Elliot O
Issue #10: Building a Reactive Local AI Agent with Semantic Kernel and Ollama
6 min read  |  January 10, 2026
Issue #10: Building a Reactive Local AI Agent with Semantic Kernel and Ollama

Most AI discussions jump straight to autonomous agents, planners, and multi-agent swarms. In practice, however, the majority of production-ready AI systems start with something far simpler: a reactive agent that can reason, invoke tools deterministically, and operate locally without external dependencies.

In this issue, we explore a concrete, minimal example of such a system: a local Semantic Kernel ChatCompletionAgent running on .NET 10 with Ollama, extended using class-based function calling. The result is a clean, predictable, and fully local AI agent that bridges natural language reasoning and deterministic execution.


Why Reactive Agents Matter

Before systems can plan, reflect, or self-correct, they must reliably answer a more fundamental question:

Can the model correctly decide when to act, and can it act deterministically when it does?

Reactive agents solve exactly this problem.

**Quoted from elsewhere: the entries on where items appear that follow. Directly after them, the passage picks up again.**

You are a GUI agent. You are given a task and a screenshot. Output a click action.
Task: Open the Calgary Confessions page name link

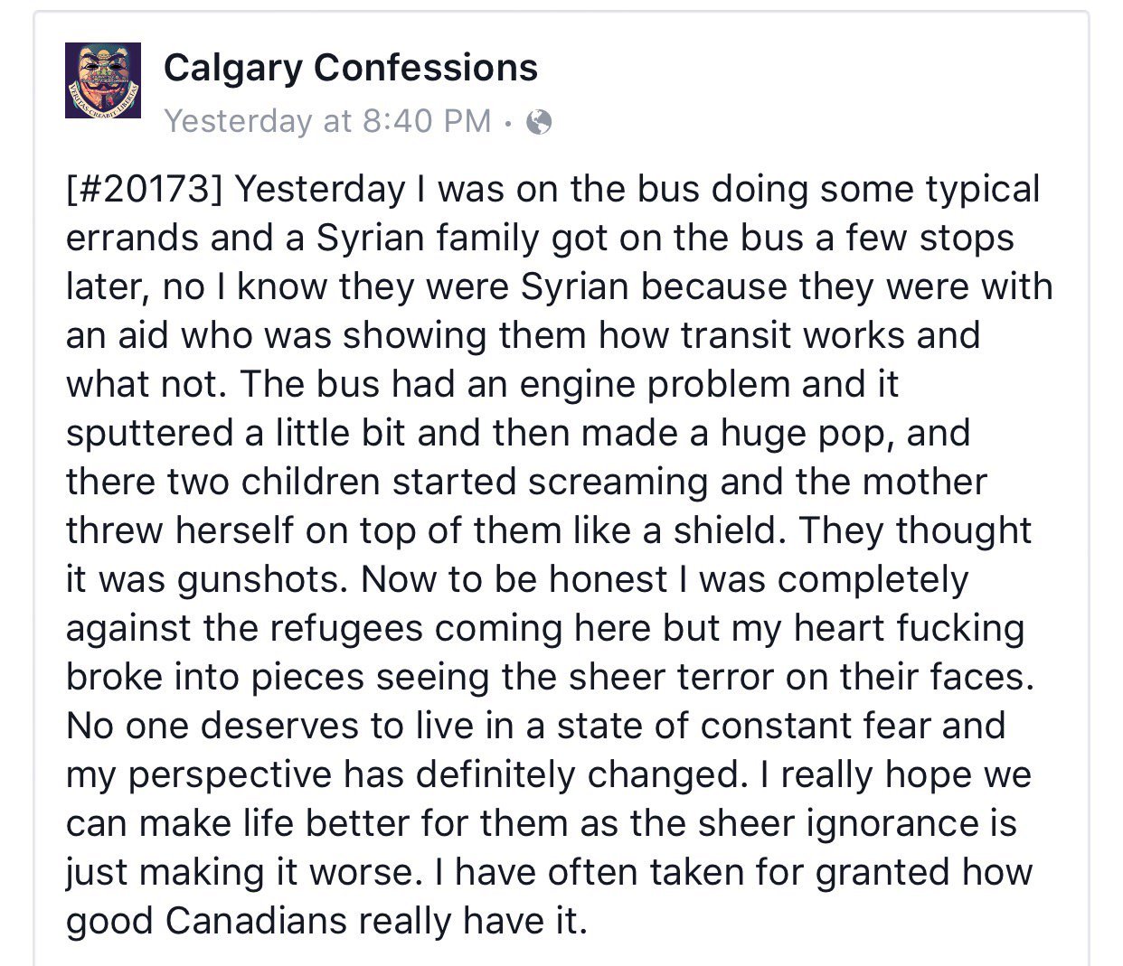pos(351,68)
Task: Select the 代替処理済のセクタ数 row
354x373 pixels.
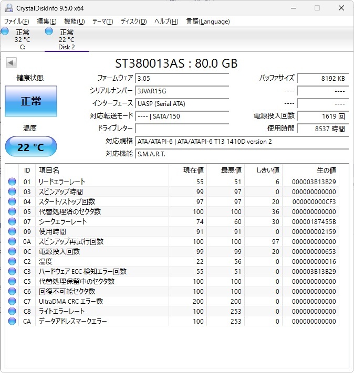Action: pyautogui.click(x=70, y=212)
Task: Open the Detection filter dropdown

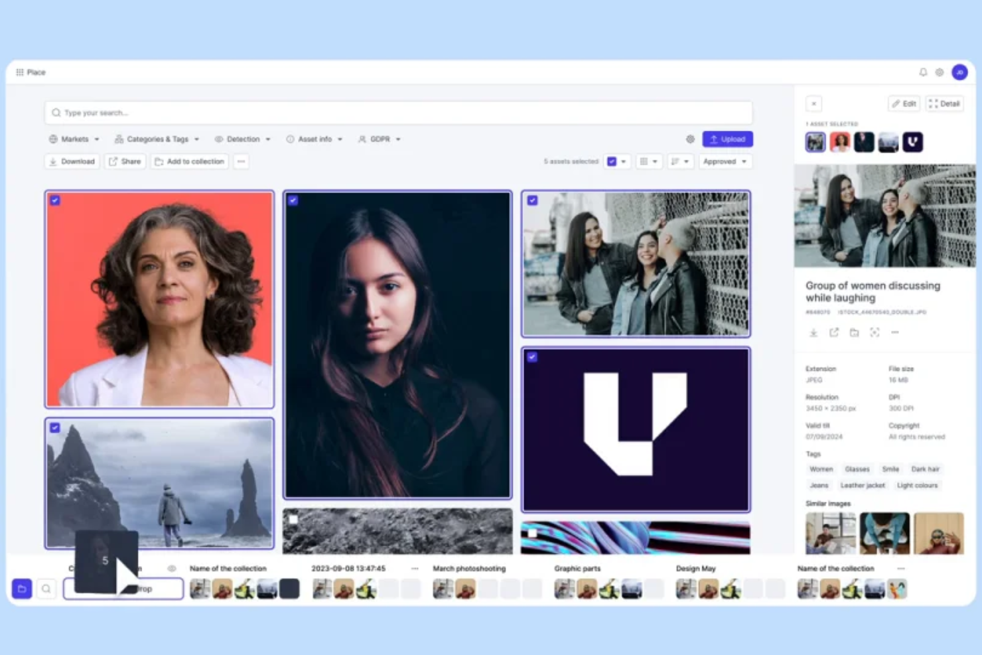Action: pyautogui.click(x=242, y=139)
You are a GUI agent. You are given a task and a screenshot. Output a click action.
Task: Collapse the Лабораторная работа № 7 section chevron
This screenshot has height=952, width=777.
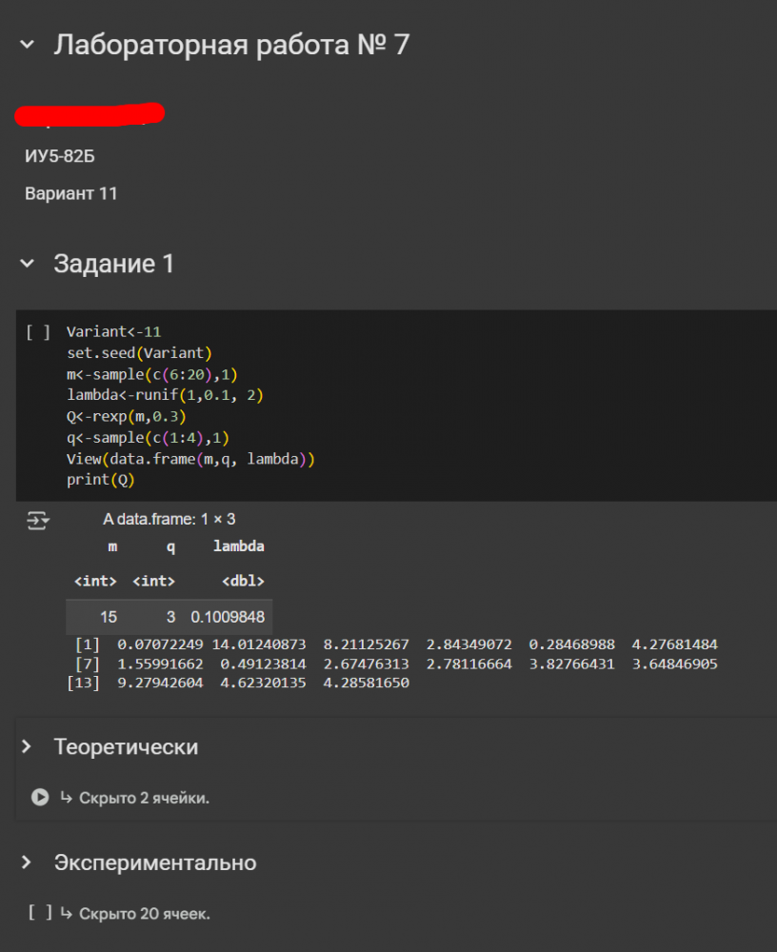27,45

They:

  • Respond directly to user input
  • Invoke tools only when appropriate
  • Operate in a single-step request → response loop
  • Keep humans firmly in the loop

This architecture avoids the brittleness and unpredictability of premature autonomy while still delivering real utility.

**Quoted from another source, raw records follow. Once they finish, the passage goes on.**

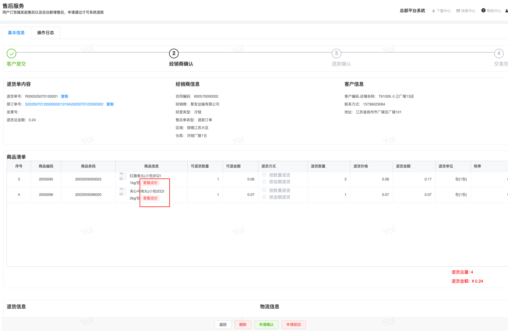The height and width of the screenshot is (331, 508).
Task: Click the green checkmark step 客户提交
Action: [x=11, y=54]
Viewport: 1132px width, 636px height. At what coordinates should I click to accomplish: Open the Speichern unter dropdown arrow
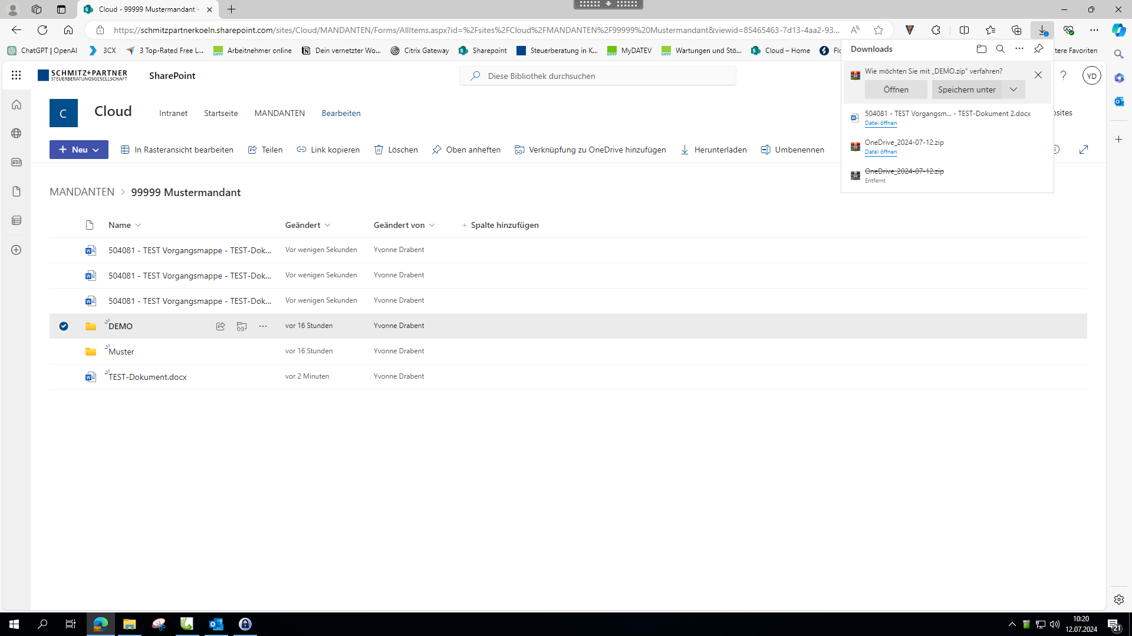(x=1013, y=90)
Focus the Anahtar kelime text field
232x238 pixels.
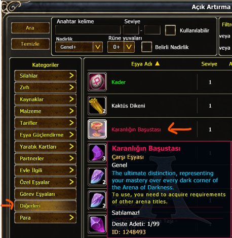coord(88,30)
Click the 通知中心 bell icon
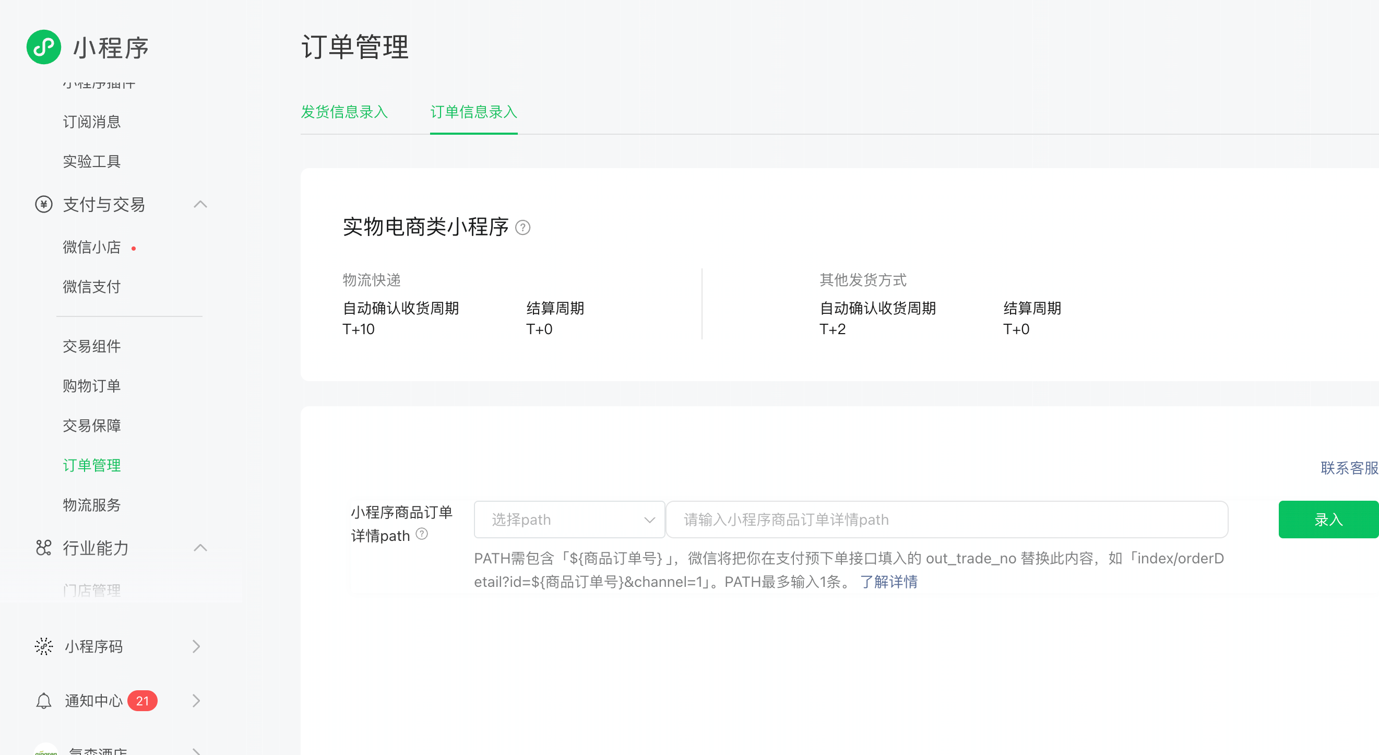1379x755 pixels. pos(43,700)
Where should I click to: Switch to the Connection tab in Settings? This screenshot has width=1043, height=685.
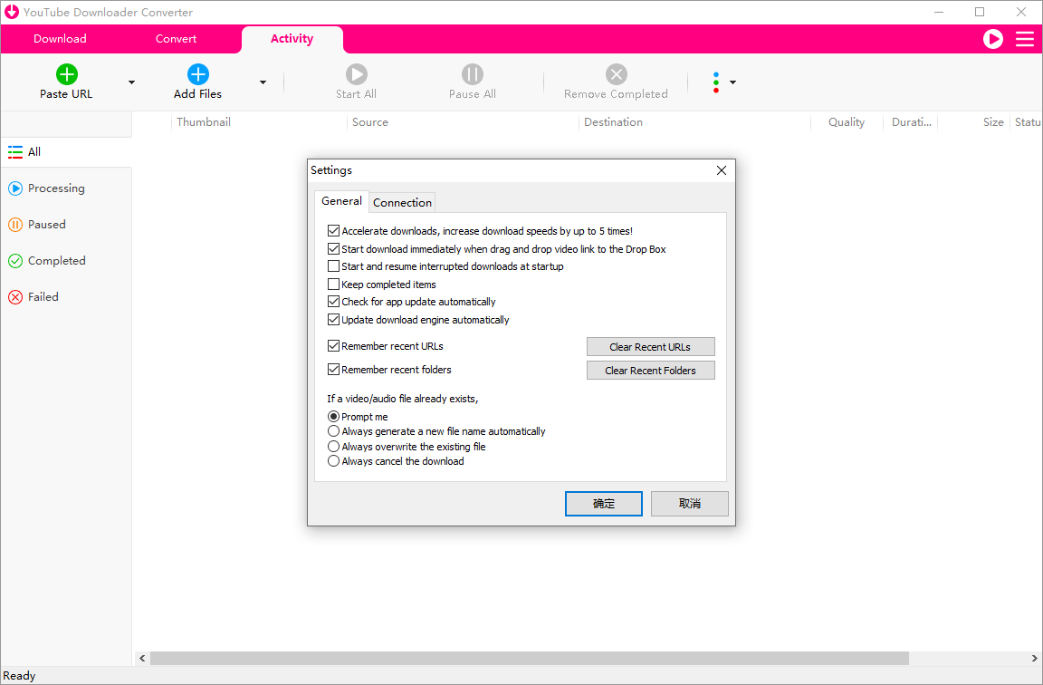pos(401,202)
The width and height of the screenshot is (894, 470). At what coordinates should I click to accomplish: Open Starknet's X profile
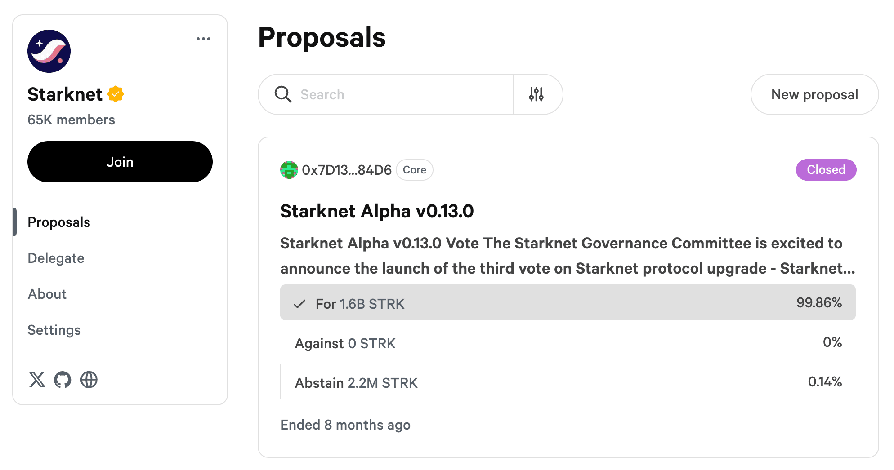tap(38, 380)
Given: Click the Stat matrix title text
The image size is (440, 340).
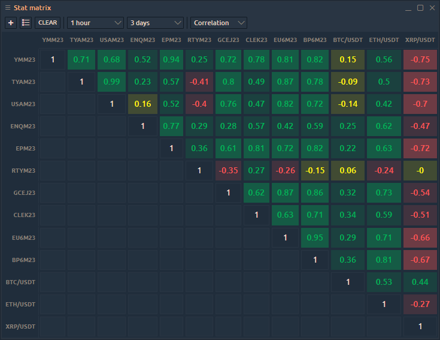Looking at the screenshot, I should pos(32,8).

Agent vs Agentic: Clearing the Terminology Confusion

One source of persistent confusion in AI discourse is the overloaded term agent.

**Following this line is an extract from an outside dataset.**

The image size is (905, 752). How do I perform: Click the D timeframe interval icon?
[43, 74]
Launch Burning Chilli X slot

In Semantic Kernel, an agent is a structured abstraction around an LLM that includes:

  • Identity
  • Instructions
  • Tools
  • Execution behavior

In AI research, agentic systems typically imply:

  • Explicit goals
  • Planning and task decomposition
  • Multi-step execution loops
  • Persistent memory and self-evaluation

This project implements the former, not the latter.

It is best described as a:

Reactive, tool-augmented LLM agent

There is no planner, no autonomy, and no hidden execution loop. This simplicity is intentional and valuable.

System Overview

The project consists of three core elements:

1. Semantic Kernel Agent

A ChatCompletionAgent that defines the AI’s identity, rules, and execution behavior.

2. Deterministic Tool (Function)

A class-based plugin exposing a GetCityTime function via [KernelFunction].

3. Local LLM Runtime

Ollama running a local llama3.2:3b model for reasoning and language generation.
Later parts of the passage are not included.